### [Your objective]
Every entry, from first to last, is to be written out exactly.
Segment Start: Stored data
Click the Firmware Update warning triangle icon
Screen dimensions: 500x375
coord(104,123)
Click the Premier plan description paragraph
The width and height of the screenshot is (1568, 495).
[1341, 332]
Segment End: Stored data
### [Answer box]
Click the Firmware Update warning triangle icon
Screen dimensions: 500x375
coord(104,123)
Click the Premier plan description paragraph
The width and height of the screenshot is (1568, 495).
[1341, 332]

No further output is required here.